Transcrivez à l’identique, dans le texte ci-dessous sur l’université d’été 2010 du PS, tout ce qui va de « L’ouverture s’est faite » jusqu’à « sur le territoire) ».
----- BLOC DE TEXTE -----
La thématique principale de l’université d’été 2010, « La vie que l’on veut », n’allait pas de soi pour un parti politique, a fortiori pour un parti socialiste. Sur la page d’accueil du site, il est écrit « les universités d’été sont titrées « La vie qu’on veut », et permettront de populariser le projet PS, de mobiliser contre la politique du gouvernement et de montrer le volontarisme du PS pour améliorer concrètement la vie des Français ». Martine Aubry, première secrétaire nationale, précise ailleurs : « La vie qu’on veut. C’est d’abord une société fondée sur la justice (…). C’est une société qui rompt avec la tyrannie du court terme et du profit maximum, pour prendre en compte les besoins réels des hommes et de l’environnement et la préparation de l’avenir. C’est une société qui rompt avec le tout avoir et l’individualisme au profit de l’émancipation de chacun et du vivre ensemble. C’est une société qui donne sa chance à chacun et qui ne laisse personne sur le bord du chemin » (Voir L’indispensable, No 2, 27 août 2010).

La thématique « La vie que l’on veut » voulait sans doute ouvrir sur l’alternative politique, celle d’une autre France, sans par ailleurs avoir l’intention réelle de la préciser à ce moment-ci puisque le travail de renouvellement est loin d’être terminé et que les élections présidentielles ne se tiendront qu’en 2012. Dès lors, les discours des politiciens socialistes faisaient une place très importante à la critique de la droite, à commencer par Nicolas Sarkozy. L’expulsion des ROM, le projet de retraite et celui de la décentralisation revenaient les plus souvent, avec comme leitmotiv l’image d’une France abîmée par le président de la République. Par ailleurs, les plénières et les ateliers avaient tous une thématique bien spécifique qui permettait de savoir de quoi il y était question. Il est difficile sinon impossible de rendre compte des contenus de l’ensemble des travaux tant le parcours d’un participant peut être différent de celui d’un autre.

L’ouverture s’est faite avec des interventions des représentants des instances nationales et régionales concernées (voir le site de l’université d’été) suivie immédiatement par des ateliers. Sans compter l’ouverture et la clôture, nécessairement en plénière, il était possible d’assister à cinq plénières qui portaient sur les thèmes suivants :
• La crise, la Grèce, l’Europe et nous. La crise, point de départ d’un nouveau modèle de développement, solidaire, écologique et durable
• Territoire en danger. Décentralisation. Projet de contre-réforme sans consultation des élus (il existe un projet de loi qui réduit le rôle des élus sur le territoire)
• Faire société. La peur de l’avenir, le sentiment de déclassement, la confiance ébranlée (plénière organisée par « Le laboratoire d’idée » qui regroupe des intellectuels indépendants du PS)
• La question sociale au cœur de notre projet. Crise sociale et retraite (Le projet de réformes des retraites est fortement contesté et sera l’objet de manifestation dès le 7 septembre, les syndicats sont directement concernés)
----- JEU DE DONNÉES -----
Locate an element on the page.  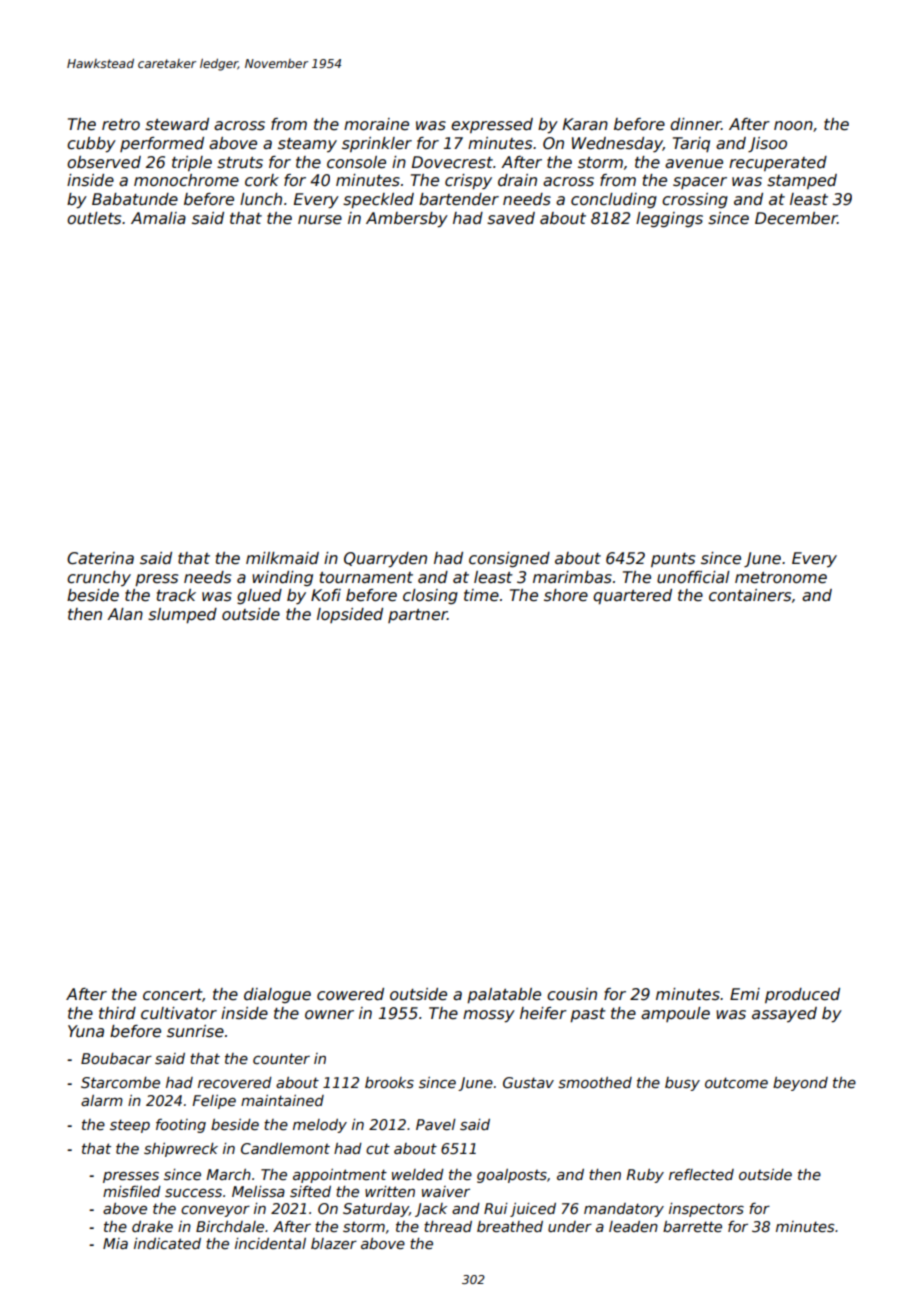
breathed is located at coordinates (510, 1226).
-----
- **RÉPONSE RÉDIGÉE**:
L’ouverture s’est faite avec des interventions des représentants des instances nationales et régionales concernées (voir le site de l’université d’été) suivie immédiatement par des ateliers. Sans compter l’ouverture et la clôture, nécessairement en plénière, il était possible d’assister à cinq plénières qui portaient sur les thèmes suivants :
• La crise, la Grèce, l’Europe et nous. La crise, point de départ d’un nouveau modèle de développement, solidaire, écologique et durable
• Territoire en danger. Décentralisation. Projet de contre-réforme sans consultation des élus (il existe un projet de loi qui réduit le rôle des élus sur le territoire)